How does the app help small-business owners?
The idea is to let anyone who has a recurring base of clients manage their time, their payments and their engagement with their clients better. It could be a legal counsel, it could be a physiotherapist, it could be a yoga studio, it could be a dog walker. All of these people trade their time for money, and they need a structured record of their clients. They need to be able to get back to those clients and engage with them on a regular basis and in an intelligent way.
How do you partner with financial institutions to help small businesses?

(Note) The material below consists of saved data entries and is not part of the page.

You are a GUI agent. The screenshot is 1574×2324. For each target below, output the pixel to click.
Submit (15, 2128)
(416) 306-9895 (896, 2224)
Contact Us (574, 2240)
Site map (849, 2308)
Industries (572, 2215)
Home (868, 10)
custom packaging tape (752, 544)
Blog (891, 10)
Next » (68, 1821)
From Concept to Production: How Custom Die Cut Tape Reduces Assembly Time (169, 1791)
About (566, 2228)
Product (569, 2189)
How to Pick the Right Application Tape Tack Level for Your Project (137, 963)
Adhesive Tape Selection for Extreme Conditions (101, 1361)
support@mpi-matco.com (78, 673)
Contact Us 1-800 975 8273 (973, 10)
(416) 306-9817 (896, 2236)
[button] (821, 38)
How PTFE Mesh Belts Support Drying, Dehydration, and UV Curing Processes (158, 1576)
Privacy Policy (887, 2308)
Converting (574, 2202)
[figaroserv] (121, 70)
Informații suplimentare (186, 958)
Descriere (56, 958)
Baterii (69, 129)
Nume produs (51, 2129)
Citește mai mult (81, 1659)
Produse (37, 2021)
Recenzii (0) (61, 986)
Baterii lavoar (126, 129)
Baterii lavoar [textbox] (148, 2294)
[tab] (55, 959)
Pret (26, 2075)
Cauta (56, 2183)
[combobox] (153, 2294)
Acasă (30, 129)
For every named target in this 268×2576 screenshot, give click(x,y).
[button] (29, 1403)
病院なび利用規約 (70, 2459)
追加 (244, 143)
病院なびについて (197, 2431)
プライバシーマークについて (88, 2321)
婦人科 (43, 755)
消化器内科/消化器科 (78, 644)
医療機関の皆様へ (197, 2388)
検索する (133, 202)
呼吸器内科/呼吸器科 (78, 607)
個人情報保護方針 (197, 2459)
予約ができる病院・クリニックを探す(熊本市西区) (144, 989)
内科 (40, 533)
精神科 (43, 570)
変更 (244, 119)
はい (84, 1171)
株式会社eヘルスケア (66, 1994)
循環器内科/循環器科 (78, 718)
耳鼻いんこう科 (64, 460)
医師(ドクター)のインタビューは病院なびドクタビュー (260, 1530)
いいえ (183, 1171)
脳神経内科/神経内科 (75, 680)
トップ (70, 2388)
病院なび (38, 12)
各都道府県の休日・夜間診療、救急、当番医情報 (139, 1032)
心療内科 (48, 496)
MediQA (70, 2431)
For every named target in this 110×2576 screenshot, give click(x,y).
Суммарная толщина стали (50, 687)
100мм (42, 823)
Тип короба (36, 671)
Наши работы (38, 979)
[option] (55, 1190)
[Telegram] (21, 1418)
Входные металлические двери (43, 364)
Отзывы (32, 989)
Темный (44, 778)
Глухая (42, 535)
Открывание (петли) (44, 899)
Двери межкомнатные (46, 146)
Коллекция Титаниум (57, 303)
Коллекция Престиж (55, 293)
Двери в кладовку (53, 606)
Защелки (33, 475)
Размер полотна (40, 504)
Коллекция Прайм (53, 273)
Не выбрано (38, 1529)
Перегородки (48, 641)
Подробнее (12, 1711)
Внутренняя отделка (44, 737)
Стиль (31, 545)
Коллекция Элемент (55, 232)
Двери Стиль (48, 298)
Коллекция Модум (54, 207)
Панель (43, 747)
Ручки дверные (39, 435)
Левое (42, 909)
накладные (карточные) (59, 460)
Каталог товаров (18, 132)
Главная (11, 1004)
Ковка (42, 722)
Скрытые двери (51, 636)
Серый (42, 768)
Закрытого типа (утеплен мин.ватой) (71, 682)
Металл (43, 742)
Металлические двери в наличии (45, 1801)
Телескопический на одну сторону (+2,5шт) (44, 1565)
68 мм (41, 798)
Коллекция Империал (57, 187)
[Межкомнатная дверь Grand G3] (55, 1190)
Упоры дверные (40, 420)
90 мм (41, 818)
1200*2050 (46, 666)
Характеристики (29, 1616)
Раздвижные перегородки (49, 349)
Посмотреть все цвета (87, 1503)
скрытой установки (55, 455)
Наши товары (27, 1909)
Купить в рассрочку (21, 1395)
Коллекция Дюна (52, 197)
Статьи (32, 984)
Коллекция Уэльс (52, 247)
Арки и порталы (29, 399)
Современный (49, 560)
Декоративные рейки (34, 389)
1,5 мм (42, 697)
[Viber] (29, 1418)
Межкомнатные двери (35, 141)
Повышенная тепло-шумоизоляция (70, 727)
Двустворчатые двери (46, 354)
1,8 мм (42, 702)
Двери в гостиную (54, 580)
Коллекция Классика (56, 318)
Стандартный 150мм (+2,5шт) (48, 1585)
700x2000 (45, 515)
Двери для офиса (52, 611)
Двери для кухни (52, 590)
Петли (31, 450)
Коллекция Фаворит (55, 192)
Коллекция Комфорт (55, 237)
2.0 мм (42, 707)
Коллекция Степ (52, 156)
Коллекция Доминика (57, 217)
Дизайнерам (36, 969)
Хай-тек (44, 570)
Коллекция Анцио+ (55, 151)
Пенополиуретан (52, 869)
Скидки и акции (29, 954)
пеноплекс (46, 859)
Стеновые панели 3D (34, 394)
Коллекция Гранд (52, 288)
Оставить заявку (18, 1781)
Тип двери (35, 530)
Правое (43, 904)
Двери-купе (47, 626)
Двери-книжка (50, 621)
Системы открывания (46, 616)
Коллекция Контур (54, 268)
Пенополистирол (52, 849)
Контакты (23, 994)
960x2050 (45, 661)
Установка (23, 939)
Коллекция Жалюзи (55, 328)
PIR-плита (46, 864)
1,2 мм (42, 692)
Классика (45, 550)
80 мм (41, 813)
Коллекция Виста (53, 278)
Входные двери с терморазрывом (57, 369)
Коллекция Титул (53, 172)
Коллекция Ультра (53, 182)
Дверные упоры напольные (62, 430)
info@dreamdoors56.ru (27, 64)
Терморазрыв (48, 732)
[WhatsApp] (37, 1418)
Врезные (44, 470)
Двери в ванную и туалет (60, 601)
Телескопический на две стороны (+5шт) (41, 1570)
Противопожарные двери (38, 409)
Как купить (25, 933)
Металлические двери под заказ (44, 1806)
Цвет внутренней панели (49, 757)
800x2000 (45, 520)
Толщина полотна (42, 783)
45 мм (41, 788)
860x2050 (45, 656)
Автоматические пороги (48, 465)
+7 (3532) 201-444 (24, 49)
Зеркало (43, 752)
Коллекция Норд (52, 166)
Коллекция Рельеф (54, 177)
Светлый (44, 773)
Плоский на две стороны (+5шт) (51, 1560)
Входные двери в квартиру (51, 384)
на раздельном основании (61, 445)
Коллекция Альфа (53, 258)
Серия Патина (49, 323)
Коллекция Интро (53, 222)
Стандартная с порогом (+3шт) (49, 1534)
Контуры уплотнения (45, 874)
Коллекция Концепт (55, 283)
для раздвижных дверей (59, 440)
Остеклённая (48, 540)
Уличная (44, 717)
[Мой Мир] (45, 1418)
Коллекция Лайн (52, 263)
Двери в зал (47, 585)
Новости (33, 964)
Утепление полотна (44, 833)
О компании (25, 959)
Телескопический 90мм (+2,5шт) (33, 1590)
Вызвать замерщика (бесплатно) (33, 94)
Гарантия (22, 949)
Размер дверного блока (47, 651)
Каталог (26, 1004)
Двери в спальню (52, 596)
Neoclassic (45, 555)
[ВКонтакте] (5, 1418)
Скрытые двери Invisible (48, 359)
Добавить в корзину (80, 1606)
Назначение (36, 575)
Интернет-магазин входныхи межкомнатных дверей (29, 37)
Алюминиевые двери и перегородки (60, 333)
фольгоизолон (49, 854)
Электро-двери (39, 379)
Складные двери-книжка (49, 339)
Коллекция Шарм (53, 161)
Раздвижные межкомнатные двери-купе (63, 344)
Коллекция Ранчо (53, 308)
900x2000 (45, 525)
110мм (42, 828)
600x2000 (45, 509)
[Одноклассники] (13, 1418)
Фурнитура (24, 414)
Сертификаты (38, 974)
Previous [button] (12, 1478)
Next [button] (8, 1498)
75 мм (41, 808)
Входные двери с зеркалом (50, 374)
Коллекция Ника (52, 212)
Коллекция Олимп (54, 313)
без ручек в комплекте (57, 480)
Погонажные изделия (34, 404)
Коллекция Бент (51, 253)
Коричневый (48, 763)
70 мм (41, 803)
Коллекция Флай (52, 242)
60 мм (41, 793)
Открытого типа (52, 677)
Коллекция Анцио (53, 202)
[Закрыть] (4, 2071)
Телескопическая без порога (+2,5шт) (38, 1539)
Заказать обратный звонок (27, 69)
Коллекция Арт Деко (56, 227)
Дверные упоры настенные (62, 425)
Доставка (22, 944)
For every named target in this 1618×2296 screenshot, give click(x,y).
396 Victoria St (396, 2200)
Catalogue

When small businesses go through a digital transformation, first of all, they have a better life. They're more efficient, they're more transparent. Everything is on record. Their clients have better experiences. So, think about making your appointments online or paying for them online, or buying a subscription for your yoga classes online. All of that is made available to the end client, but for the financial institution, I always say, once you gave a small business funding for their initial growth, you are literally invested in their success.
So, you would want them to use tools that will contribute to their success, but you will also want to have the transparency, the data that those tools are allowing you to see, and that insight to where, what the small business is up to and how are they doing in terms of managing their day to day. And that gives those financial institutions the opportunity to offer them basically bank products, whether this is additional funding or other types of support.
I know you're a big proponent of digital inclusion. What does that mean to you?
We all know that digital can be very inclusive in the sense that it has no boundaries. Anyone can go in and if you have a phone, you can be digital, but at the same time, it can be very exclusive if it costs too much, if it's too techie, if you're using techies jargon and you're complicating the platform, you're not building it around the needs of the small business. Then it can be very exclusive to some people. Now, our expectation is that our users don't need to do anything to start using the app, and that is what I define as proper inclusion.
What advice do you have for entrepreneurs who are about to go through a digital transformation?
It very much depends on the individual and their own comfort with the digital environment and sense of efficacy. I think first of all, you should think about what you're comfortable with doing and whatnot. If you're not comfortable with social media, don't make that the first peak you're trying to conquer. Start with the simplest stuff that everyone needs. Digital payments, take appointments online, engage with your clients online. This is the basic stuff that would be virtually the same as doing it face-to-face, only enabled by a digital environment.